Since Nils Bohlin introduced the three-point safety belt in 1959 that became a standard feature on all modern cars and helped save countless lives, Volvo has become synonymous with safety.

The company knows that when developing new autonomous technologies and safety features such as collision avoidance, it is paramount to cover all possible scenarios that drivers could encounter on the road.

To do this, the carmaker’s engineers use what they call “the ultimate driving simulator”, a setup that would make any hardcore gamer jealous.

It features a moving driving seat, a steering wheel with enhanced haptic feedback, the innovative XR-1 Developer Edition VR headset provided by Finnish experts Varjo, and a full-body Teslasuit that also provides accurate haptic feedback.

The real-time 3D software is provided by Unity Technologies, the company behind the world’s most popular video game development platforms. It enables Volvo developers to create extremely realistic virtual environments, weather patterns, and objects or put a fully accurate 3D rendering of any Volvo vehicle into the simulated world.

Working together with great companies like Varjo, Unity and Teslasuit has allowed us to test so many scenarios that look and feel totally real, without having to physically build anything,” says Casper Wickman, senior leader of User Experience at Volvo’s Open Innovation Arena, home of this advanced simulator.

In an example showcased in an online-streamed event dedicated to safety innovations, engineers developed a virtual scenario where a moose crosses the road in low visibility conditions, ahead of a speeding Volvo test car.

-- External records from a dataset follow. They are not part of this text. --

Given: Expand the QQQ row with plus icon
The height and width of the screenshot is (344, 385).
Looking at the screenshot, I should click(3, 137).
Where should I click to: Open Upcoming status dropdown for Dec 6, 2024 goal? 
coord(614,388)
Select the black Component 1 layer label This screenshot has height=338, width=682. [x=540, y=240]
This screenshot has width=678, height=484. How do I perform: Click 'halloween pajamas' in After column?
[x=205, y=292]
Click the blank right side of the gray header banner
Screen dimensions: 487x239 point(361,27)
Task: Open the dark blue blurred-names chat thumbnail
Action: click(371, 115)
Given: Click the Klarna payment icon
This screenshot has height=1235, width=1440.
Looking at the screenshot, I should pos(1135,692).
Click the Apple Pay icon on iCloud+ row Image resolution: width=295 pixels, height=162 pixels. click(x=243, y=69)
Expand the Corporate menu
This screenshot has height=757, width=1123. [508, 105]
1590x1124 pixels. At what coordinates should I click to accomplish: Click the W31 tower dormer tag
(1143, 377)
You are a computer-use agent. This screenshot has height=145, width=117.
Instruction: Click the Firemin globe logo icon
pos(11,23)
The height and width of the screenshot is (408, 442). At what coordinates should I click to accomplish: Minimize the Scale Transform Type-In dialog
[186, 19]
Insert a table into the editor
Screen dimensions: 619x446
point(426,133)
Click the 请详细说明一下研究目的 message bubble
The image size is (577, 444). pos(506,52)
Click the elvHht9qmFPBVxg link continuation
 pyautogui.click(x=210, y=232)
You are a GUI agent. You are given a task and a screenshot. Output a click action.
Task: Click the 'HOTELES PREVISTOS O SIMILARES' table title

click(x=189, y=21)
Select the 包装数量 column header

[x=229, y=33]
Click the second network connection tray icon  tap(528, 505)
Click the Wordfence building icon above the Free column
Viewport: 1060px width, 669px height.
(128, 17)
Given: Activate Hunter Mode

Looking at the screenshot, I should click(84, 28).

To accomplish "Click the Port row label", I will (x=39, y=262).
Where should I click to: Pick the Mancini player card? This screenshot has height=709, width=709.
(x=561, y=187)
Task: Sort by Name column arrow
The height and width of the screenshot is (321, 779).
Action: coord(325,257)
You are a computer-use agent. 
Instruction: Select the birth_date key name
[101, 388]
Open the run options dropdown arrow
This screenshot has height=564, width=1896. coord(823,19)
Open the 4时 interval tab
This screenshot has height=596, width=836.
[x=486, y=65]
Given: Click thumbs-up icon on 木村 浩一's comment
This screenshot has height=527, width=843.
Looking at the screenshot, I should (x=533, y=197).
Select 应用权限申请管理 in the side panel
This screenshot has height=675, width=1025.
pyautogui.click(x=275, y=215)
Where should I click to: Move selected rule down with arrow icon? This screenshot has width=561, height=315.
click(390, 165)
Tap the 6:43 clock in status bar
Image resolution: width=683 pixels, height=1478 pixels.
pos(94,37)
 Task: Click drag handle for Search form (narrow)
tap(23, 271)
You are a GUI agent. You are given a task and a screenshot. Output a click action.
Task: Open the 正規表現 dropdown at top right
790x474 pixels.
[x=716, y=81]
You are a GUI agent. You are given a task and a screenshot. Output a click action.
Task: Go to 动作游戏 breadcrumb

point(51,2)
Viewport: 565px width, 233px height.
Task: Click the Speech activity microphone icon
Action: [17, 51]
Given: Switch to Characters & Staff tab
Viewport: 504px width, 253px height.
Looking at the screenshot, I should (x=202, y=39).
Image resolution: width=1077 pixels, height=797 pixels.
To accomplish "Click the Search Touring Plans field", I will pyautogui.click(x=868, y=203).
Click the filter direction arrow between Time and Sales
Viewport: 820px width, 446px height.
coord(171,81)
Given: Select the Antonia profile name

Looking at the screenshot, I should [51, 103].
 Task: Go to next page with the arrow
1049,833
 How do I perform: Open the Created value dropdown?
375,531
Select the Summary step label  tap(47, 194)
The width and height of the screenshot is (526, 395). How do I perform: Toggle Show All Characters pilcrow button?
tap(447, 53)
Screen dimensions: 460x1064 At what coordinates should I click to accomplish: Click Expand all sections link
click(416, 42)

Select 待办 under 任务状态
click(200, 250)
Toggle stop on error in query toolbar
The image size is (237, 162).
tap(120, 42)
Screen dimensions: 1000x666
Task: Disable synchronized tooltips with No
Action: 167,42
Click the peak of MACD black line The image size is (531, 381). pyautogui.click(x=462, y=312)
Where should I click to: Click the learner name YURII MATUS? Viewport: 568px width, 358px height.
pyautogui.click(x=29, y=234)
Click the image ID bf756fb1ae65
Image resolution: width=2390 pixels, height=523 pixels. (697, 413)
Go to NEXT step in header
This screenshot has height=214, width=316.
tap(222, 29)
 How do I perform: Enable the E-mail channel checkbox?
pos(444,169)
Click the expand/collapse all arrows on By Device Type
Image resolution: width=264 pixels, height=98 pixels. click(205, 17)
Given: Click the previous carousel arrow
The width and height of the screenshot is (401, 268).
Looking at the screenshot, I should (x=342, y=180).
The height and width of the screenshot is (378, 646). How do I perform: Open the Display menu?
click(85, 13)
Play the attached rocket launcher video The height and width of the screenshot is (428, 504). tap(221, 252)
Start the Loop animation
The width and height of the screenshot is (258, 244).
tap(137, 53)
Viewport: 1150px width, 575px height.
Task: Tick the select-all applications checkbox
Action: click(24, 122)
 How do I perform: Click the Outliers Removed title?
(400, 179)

The simulator makes it possible to easily test how the car and driver would react. This scenario can be reproduced multiple times, with slightly modified parameters like speed, distance between vehicles, and weather conditions. The moose can be replaced by any kind of object that can be encountered in real-life.

Sensors, radars, and any driver assistance features can be tested in a safe, virtual world, and the accurate telemetry can be transferred to the production units used on Volvo vehicles.

This innovative simulator is also used to test user interaction with automated driving assists, particularly how drivers take back control from the system without inducing unnecessary stress into this process. The most relevant example is when the vehicle is being driven on a highway, and the driver engages the adaptive cruise control function.

The car will take control of the driving, allowing the driver to engage in other activities like admiring the scenery, read an email, or browse a playlist on the infotainment screen.

Engineers can now simulate various warning methods that include audible, kinetic, and haptic feedback. Examples include slight pulling of the seatbelt or vibrations in the seat that notify the driver that a scenario that requires full attention is developing and he or she must be ready to take back control of the vehicle.

Using these cutting-edge technologies opens up endless possibilities which Volvo engineers will use to exponentially increase the safety of the company’s vehicles.

After bringing us the three-point seatbelt, rearward-facing child seat, and front and rear side airbags, we look forward to seeing what other safety innovations Volvo will introduce in the future.